# Top Three Favorite Holiday Films



## Lex's Guardian (Aug 8, 2009)

Thought this would be a fun idea for each person to name their top three favorite Holiday films, of course ppl can name movies already listed :reindeer:... 

Here goes:

White Christmas
National Lampoons Christmas Vacation
Scrooged


----------



## Padlock (Nov 19, 2010)

1. national lampoons Christmas vacation (sh*tter's full) 
2. Rudolph the red nose reign-deer (animated)
3. night before Christmas. (animated)


----------



## Saint Francis (Jun 2, 2010)

It's a Wonderful Life

Christmas Vacation

Scrooged


----------



## MY MIKADO (Apr 7, 2006)

The Christmas Box

Prancer

Miracle on 34th St. (the original)


----------



## Black Label Romo (Oct 15, 2009)

National Lampoons Christmas Vacation
A Christmas Story (you'll shoot your eye out)
Charlie Brown Christmas


----------



## Saint Francis (Jun 2, 2010)

My second top three LOL!!

A Christmas Story (Hey it's in Northern Indiana, how could I not like it)

Miracle on 34th Street (original right Sharon)

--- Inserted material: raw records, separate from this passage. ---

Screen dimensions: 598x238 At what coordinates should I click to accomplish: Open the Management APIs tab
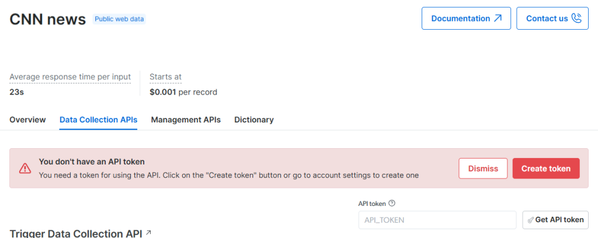pos(186,120)
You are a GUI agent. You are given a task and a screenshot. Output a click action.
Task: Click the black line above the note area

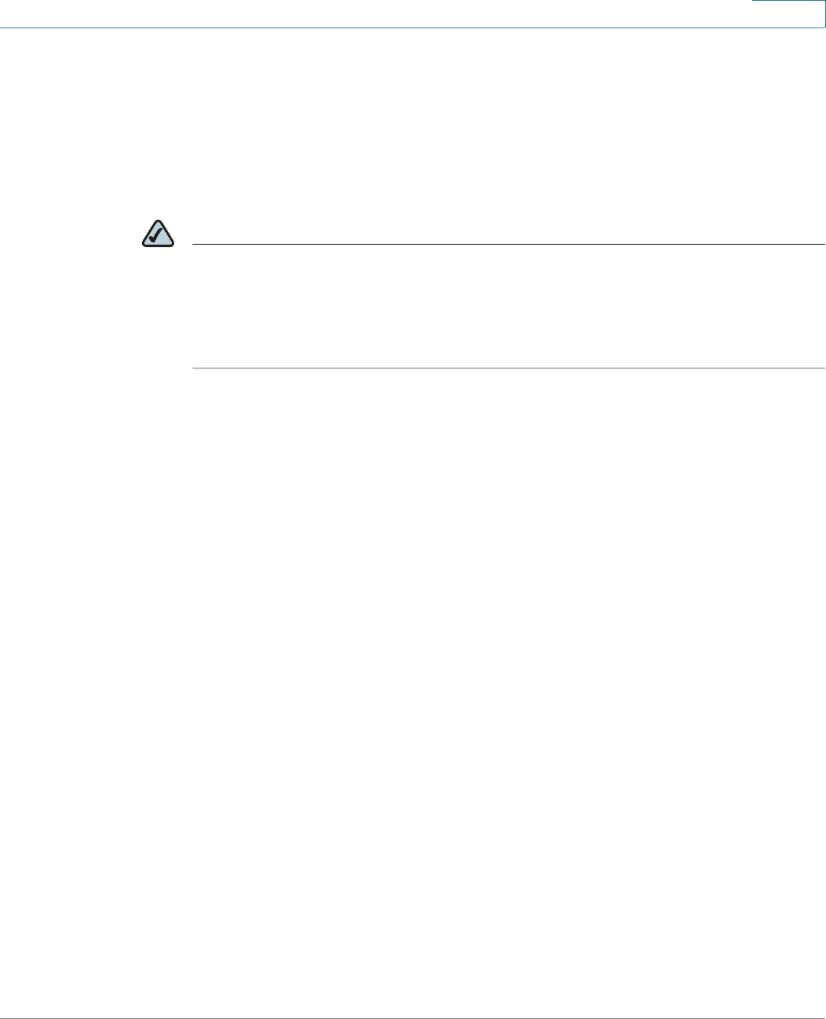pyautogui.click(x=508, y=245)
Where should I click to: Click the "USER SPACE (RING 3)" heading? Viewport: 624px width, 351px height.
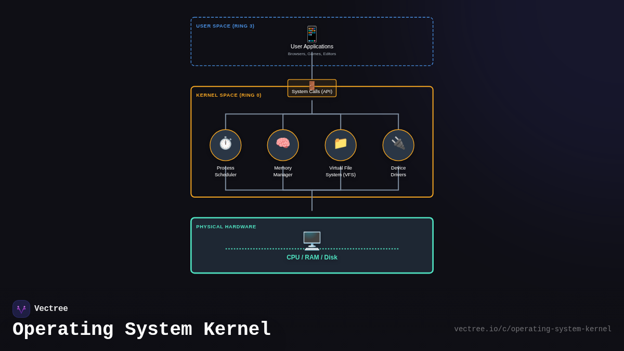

Polar Express (haven't seen Jim Carrey's Christmas Carol, any good?)


----------



## aprilortego (Aug 23, 2010)

A Christmas Story
Rudolph the red nose reign-deer
The Nutcracker

I bought the Chrismas Carol (Jim Carrey version) and it was good just a little spooky for a toddler or young child IMO


----------



## Lex's Guardian (Aug 8, 2009)

Saint Francis said:


> My second top three LOL!!
> 
> A Christmas Story (Hey it's in Northern Indiana, how could I not like it)
> 
> ...


Jim Carrey did a Christmas Carol?

A Christmas Story is the best, LoL... I borrowed this from my cousin's FB album


----------



## aprilortego (Aug 23, 2010)

It is a animated movie with Jim Carey


----------



## SapphirePB (Jul 31, 2010)

Elf
Santa Clause
Nat Lampoon's Christmas Vacation


----------



## apbtmom76 (Nov 4, 2008)

alright so here are mine, lol

Scrooged
National Lampoon's vacation
It's a Wonderful Life ( Jimmy Stewart)



after that would be...
Rudolf - animated
A Christmas Carol - Jim Carrey version, saw it in 3D, too cool
Frosty the Snowman


----------



## DeeboLove (May 28, 2010)

1) It's a Wonderful Life (all time fav)

2) The Nightmare Before Christmas 

hmm...my #3 is a tie between Home Alone 2 and Jingle All the Way


----------



## Black Rabbit (Nov 14, 2009)

Elf (I like smiling, smiling's my favorite) 
Scrooged (the b**** hit me with a toaster)
A Christmas Story. I love the part where the creepy Santa kicks him down the slide, Ho ho ho!


----------



## MY MIKADO (Apr 7, 2006)

I really like a

A Hobo's Christmas

The Homecoming ( the very first Waltons with Patricia Neal)


----------



## ashes (Jul 7, 2010)

A christmas story 
Elf (love when he jumps on the tree!)
A nightmare before christmas


----------



## ashes (Jul 7, 2010)

And omg Mikado my mom is obessed with the Waltons!! She has all the dvds and movies lol


----------



## Saint Francis (Jun 2, 2010)

I think Jim Carrey's Christmas Carol is in order Hey, does anyone know the Lifetime X-mas show that featured the dark haired lady from Sex in the City where she is killed saving a dog, and her husband gets to live the week? over again with her knowing that she will die again? It's a few years old. A black angel (Saturday Nite Live fame) convinces him to live life to the fullest with her but makes no promises that she won't die again. They go back to the husband's hometown and he eventually makes up with his dad, ultimately he knocks her out of the way while saving the dog and the angel decides to let the both of them live because of the ultimate sacrifice he made. There's more to it than that though. Wow!!! I probably confused all of you LOL!! and that's right, I said Lifetime Channel as manly as I could I liked that show


----------



## ashes (Jul 7, 2010)

I know what movie ur talking bout!! I can't remember the name though! LOl darn it!! It's kristen Davis right??


----------



## Saint Francis (Jun 2, 2010)

ashes said:


> I know what movie ur talking bout!! I can't remember the name though! LOl darn it!! It's kristen Davis right??


BINGO!!!!! As my friend would say, "the only good looking one on Sex in the City" LOL!! Good show, at least I thought.


----------